Book Notes - Peter Geye ("Safe from the Sea")

In the Book Notes series, authors create and discuss a music playlist that relates in some way to their recently published book.

Peter Geye's debut novel Safe from the Sea explores the lives of a father and son and their bonding as adults. With exquisite prose and raw intimacy, Geye recounts each of the men's life stories while unveiling the roots of their estrangement and eventually, their reconciliation.

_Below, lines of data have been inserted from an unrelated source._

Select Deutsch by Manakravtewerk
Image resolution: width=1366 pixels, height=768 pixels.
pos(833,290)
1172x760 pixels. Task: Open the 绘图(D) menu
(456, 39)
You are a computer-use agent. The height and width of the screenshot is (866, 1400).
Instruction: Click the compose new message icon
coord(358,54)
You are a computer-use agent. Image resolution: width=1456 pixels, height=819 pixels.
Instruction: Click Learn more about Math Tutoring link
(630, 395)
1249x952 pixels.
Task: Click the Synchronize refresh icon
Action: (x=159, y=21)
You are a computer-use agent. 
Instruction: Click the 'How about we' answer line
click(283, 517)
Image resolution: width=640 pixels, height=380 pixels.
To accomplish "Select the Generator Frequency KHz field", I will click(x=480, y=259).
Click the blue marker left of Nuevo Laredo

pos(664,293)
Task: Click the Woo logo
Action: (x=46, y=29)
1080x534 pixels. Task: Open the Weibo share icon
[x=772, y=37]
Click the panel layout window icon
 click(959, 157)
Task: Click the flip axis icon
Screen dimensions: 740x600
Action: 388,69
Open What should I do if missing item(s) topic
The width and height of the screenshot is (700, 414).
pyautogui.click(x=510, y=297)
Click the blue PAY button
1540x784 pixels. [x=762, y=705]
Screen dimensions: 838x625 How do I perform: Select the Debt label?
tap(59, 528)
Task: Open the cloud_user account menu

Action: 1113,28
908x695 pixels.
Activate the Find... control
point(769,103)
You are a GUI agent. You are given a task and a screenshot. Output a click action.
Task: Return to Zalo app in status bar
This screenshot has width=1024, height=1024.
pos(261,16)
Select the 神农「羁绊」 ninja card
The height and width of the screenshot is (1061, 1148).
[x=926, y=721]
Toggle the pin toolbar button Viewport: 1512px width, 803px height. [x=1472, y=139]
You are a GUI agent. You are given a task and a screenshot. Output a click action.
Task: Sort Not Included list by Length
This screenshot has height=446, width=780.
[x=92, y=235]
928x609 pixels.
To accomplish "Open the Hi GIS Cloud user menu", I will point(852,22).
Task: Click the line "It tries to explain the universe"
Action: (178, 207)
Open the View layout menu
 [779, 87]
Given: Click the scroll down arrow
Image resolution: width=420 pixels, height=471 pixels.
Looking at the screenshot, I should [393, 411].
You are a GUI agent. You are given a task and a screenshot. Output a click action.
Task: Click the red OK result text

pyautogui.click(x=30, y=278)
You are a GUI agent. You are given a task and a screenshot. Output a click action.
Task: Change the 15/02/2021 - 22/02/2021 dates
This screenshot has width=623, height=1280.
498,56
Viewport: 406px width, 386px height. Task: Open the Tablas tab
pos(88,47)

ForeWord wrote of the book:

"Geye excels at capturing the importance of life's seemingly small moments and at cataloging their beauty. Though his characters sometimes verge on cliches (the gruff sailor, or the yuppie), he successfully veers away from such simplistic depictions, always giving them more complex dimensionality and emotional existences. Perhaps most importantly, Geye shows how love is often revealed in nearly invisible ways. "

In his own words, here is Peter Geye's Book Notes music playlist for his debut novel, Safe from the Sea:

I'm a huge music fan, even if I'm not particularly well educated on the topic. I don't play any instruments and I can't carry a tune to save my life. In fact, I'm not allowed to sing if my wife is around.

I had the good fortune to come of age in the heyday of Minnesota music, and I feasted on it. In the late 80s and early 90s I listened almost exclusively to bands like The Replacements, The Jayhawks, Husker Du, Gear Daddies, Trip Shakespeare, and Soul Asylum. As different as those bands are in temperament, one thing they all shared was a commitment to their own aesthetic. I think I knew to admire that even as a rowdy young man.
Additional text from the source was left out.